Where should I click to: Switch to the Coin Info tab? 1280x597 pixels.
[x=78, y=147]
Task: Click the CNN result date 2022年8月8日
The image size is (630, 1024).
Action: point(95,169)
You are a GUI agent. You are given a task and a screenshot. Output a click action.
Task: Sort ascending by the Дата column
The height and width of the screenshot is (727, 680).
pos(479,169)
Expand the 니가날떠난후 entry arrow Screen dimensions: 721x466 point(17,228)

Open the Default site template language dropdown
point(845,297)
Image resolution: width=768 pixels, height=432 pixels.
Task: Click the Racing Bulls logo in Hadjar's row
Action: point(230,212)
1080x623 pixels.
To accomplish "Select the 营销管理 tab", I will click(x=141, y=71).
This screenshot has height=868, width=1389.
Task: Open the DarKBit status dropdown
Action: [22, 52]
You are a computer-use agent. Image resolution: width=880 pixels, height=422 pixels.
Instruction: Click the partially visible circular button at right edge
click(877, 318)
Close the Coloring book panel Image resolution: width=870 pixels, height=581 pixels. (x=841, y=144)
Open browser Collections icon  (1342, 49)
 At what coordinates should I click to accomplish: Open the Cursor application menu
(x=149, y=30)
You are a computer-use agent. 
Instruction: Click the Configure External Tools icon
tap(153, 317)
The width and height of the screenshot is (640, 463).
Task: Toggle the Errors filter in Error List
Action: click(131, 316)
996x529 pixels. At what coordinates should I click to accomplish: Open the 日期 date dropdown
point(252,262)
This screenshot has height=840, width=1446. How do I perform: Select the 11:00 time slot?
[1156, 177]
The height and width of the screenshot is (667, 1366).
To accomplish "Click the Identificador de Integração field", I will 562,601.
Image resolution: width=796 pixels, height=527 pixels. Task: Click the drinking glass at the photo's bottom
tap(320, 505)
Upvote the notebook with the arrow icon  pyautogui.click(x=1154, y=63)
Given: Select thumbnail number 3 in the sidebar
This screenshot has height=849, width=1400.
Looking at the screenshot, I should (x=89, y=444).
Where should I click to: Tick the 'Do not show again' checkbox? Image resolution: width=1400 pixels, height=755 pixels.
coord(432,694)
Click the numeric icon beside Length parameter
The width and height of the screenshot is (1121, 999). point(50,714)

+ + + +

§ THE PROBLEM
For each line in the data above that contains the string "arrow", extract the line.

§ YOUR SOLUTION
Expand the 니가날떠난후 entry arrow Screen dimensions: 721x466 point(17,228)
Upvote the notebook with the arrow icon  pyautogui.click(x=1154, y=63)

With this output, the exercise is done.